TRT-Belgesel’de birkaç kere gösterildi. Seyretmiş olabilirsiniz. Günümüzden asırlarca önce Türkistan-İran çöllerinde, yerin 5-10 metre derinliğinde, binlerce kilometre uzanıp giden “sulama kanalları” bulunuyor.
Bunlar buz gibi duru suyu (ki en az iki-üç değirmen arkı tutarındadır) çölün altından geçirerek hem içme hem sulamada kullanılmak için inşa edilmiş.
Ben makul diyorum, isteyen “olmaz” diyebilir. Mesele nedir? Mesele kuraklık karşısında çorak Anadolu toprağının her karışını işleyip yeşertmektedir. Açıkçası tarımı sanayinin önüne geçirip açlığa ve susuzluğa çare bulmaktır. Elbette ki şunca yıldan beri çok verim almak için toprağa saçtığımız sentetik gübre (zehir) kullanımına son vermek. Aza kanaat edeceğiz, sağlıklı gıda yiyeceğiz.
Projemiz su temini ile ilgilidir.
Efendim bildiğiniz gibi bilhassa Karadeniz bölgemizi sel götürüyor. Bu aşırı yağışları zapturapt altına alabiliriz.
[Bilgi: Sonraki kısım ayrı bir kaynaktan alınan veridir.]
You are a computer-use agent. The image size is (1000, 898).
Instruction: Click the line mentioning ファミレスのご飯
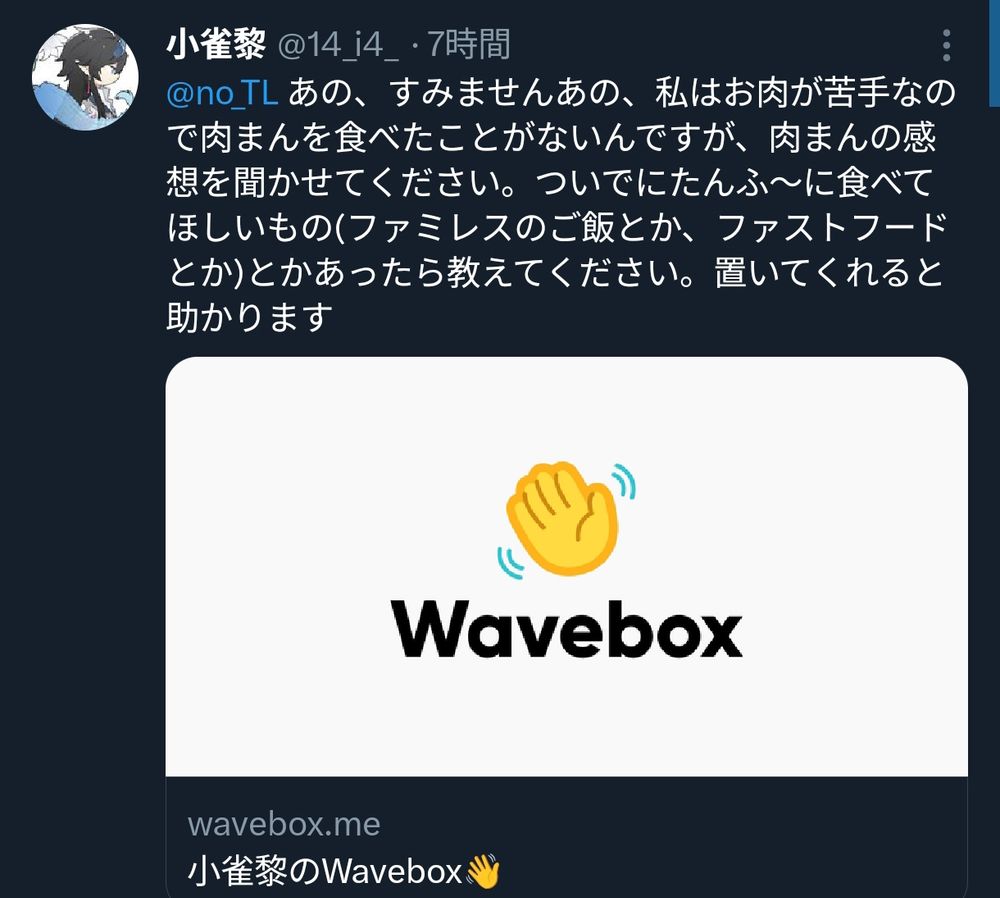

Bu hükumet döneminde dağlar delindi; Ovit, Zigana tünelleri benzeri binlerce tünel yapıldı.
Sele sebep olan yağmur sularını toplayarak (İşin tekniğini bilemem elbet) tüneller vasıtası ile Anadolu’nun çorak arazisine götürebiliriz. Bu sular sayısız “yer altı barajlarında” birikecek ve arıtılarak içmede, hâliyle sulamada kullanılacak. Suyu azalan nehirler, suyu çekilen göller bu vasıta ile takviye edilecek.
Tarımı olmayanın sanayisi olmaz.
Kıtlıkta çelik yiyemezsiniz ama çilek yiyebilirsiniz.
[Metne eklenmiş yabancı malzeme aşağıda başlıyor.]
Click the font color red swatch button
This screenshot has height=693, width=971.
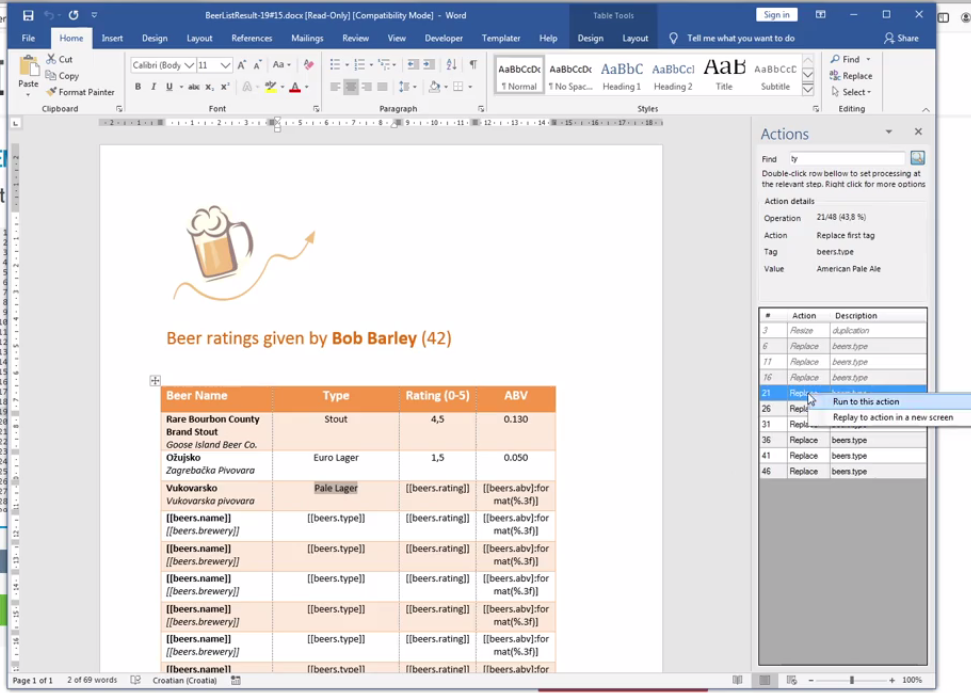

Yeryüzünün kaynakları vahşice tüketildi. Büyüme-Gelişme-Kalkınma-İlerleme-Refah ve Konfor bu insafsız israfın neticesidir. Üretimi artırmak istiyorsunuz değil mi? Bunun için öncelikle “tüketime” ihtiyacımız var. Bu yolda yürüyen kapitalizm tüm dünyayı bir “Tüketim Toplumu”na çevirmiştir. Gezegenin buna tahammülü kalmadı. Gün gelecek bir yudum temiz su, bir avuç zehirlenmemiş toprak, bir nefeslik temiz hava bulamayacağız.
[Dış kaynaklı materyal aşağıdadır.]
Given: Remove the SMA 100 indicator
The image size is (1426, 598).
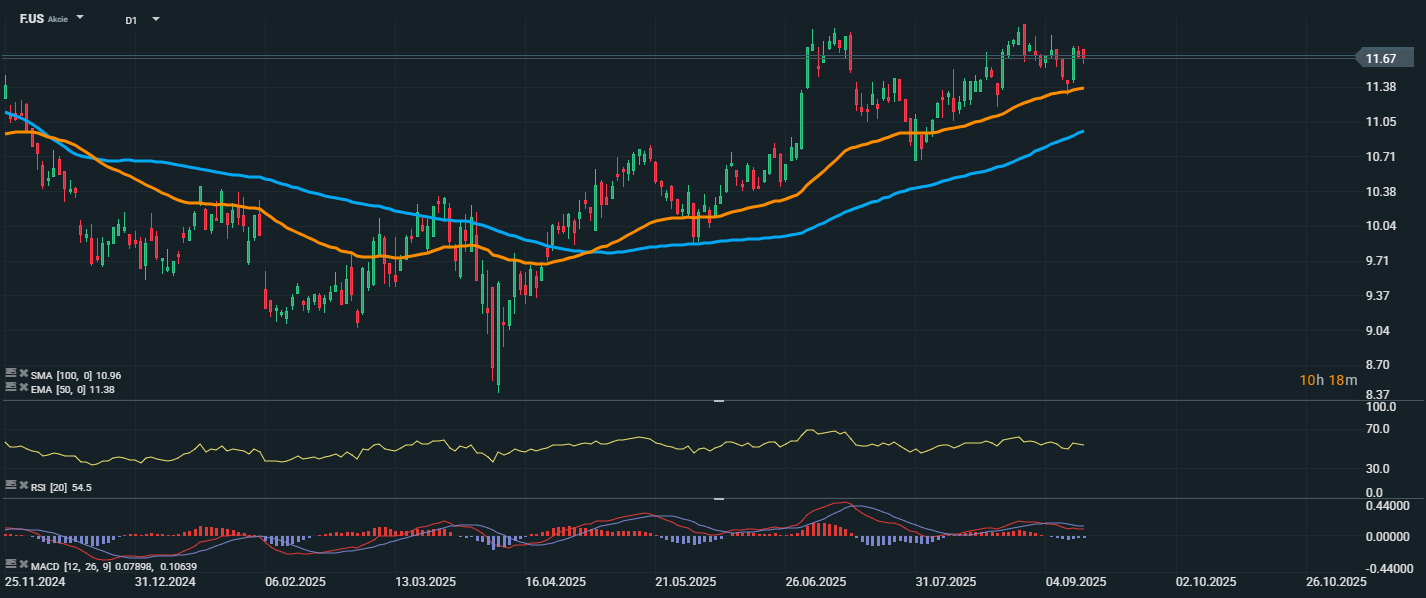Looking at the screenshot, I should pos(23,374).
Simsiyah akan derelerimizi, artık tarımda bile kullanılamaz hâle gelen nehirlerimizi, balık ölümlerini görmüyor musunuz? Bu yıl koca Van Gölü dahi bir kilometre çekiliverdi. Marmara Denizi bir lağım havuzuna döndü. İki asırdan beri tüm sanayi atıklarının aktığı Karadeniz’in yapısı değişti.
Bu artık “çevre meselesi” değil, “hayat memat meselesi”dir.
Bütün dünya İlerleme-Gelişme-Büyüme-Zenginleşme-Refah-Konfor-Haz ve Hız peşinde gidebilir. “Tüketim Toplumu”nun üyesi olabilir.
Eninde sonunda duvara toslayacaklar. Biz işimize bakalım.
Bu ne demek?
Bu kendimizi dünyadan soyutlayalım demek değil.
Örnek bir toplum, örnek bir “hayat tarzı” oluşturalım demektir. İnsana, tabiata dost; fakir ama onurlu, az ama helâl, küçük ama güzel, çelikten bir irade, bağımsız-kendine yeten bir düzen, asla teslim olmayan bir ruh.
“Âmentü’ye inananlar”a bu “hayat tarzı” yakışır. Çılgın kalabalıktan uzakta.